Hi there - we are trying to deploy self-hosted Temporal on Amazon EKS and are really struggling.
We keep getting hit with error after error. Some examples:
When we set the password through AWS secret manager it says it is unable to read the secret name
We are unable to deploy the temporal schema job
We are unable to deploy the temporal frontend pod (and the logs aren’t showing anything)
We just continue to get this error in the developer console of the temporal web frontend
last connection error: connection error: desc = "transport: Error while dialing: dial tcp 172.20.41.63:7233: connect: connection refused"
I know this is an incredibly broad issue, but does anyone in the community have any advice? Any best practice guides, common bugs, “gotchas” we should be aware of? Alternatively, would someone on The Temporal team be open to getting on a debugging call?
I think you need to provide more context to useful advice. How are you trying to install Temporal? Through its Helm charts or some custom method?
The errors seem to indicate connection problems. Either services are not up or not allowing access. The Temporal UI needs to access the Temporal frontend. If the latter is not running, you won’t get much useful information, if any at all.
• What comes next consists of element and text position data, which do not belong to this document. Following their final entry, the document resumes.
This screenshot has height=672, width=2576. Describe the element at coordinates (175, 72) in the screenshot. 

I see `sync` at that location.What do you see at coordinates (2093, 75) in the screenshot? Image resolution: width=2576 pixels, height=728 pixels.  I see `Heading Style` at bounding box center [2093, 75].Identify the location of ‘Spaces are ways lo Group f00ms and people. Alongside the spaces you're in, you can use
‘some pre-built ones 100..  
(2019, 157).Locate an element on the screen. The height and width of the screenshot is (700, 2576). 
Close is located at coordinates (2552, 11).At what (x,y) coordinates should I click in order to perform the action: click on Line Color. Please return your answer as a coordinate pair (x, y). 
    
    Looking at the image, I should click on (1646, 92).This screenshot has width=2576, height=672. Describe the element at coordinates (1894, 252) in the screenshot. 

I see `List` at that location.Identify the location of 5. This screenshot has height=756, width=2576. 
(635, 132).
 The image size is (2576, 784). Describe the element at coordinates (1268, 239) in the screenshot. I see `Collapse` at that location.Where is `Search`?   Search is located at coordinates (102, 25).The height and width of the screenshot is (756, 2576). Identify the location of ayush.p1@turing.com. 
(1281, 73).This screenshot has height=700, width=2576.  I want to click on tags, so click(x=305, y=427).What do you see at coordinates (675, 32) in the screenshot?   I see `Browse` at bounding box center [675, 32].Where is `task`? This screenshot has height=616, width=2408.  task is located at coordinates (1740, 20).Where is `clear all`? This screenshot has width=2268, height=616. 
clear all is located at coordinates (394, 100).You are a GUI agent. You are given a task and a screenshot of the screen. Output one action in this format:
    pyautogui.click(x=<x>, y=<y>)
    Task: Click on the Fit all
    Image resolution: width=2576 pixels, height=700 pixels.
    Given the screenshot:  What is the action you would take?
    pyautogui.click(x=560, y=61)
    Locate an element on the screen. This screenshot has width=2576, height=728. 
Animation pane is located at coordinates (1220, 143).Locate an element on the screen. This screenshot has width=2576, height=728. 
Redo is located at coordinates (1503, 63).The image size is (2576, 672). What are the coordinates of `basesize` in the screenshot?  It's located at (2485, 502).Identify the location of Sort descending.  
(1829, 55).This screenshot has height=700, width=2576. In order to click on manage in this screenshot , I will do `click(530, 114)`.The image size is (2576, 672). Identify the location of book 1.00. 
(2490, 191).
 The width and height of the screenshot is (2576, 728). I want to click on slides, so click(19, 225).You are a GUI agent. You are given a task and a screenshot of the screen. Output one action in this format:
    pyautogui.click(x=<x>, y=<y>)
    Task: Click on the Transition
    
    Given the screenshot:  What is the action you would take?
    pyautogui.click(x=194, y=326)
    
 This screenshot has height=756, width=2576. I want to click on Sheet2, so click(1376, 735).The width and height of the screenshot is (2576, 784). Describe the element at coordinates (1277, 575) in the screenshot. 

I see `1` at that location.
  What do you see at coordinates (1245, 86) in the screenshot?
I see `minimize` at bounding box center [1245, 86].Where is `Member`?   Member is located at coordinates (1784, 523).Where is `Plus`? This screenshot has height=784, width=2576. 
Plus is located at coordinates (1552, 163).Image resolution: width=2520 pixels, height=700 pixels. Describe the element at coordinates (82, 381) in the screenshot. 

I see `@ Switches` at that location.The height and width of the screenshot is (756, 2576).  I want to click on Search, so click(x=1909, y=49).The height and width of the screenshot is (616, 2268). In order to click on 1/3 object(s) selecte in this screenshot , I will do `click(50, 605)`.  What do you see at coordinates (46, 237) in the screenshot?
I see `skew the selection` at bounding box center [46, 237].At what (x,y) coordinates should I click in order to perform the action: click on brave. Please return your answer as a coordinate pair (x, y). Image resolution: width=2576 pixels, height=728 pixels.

If the schema job has not run yet, the frontend would not be able to come up, so no surprise there.
I’d take a step back and only progress until a previous step has succeeded. So to start with I look at the DB and the schema job. Can you access the DB via the CLI or some other form? What is the error when running the schema jobs? I am not sure about if and how AWS secret manager is supported, but assuming that’s the problem, you could try to run with explicit username/password secrets to narrow down the problem.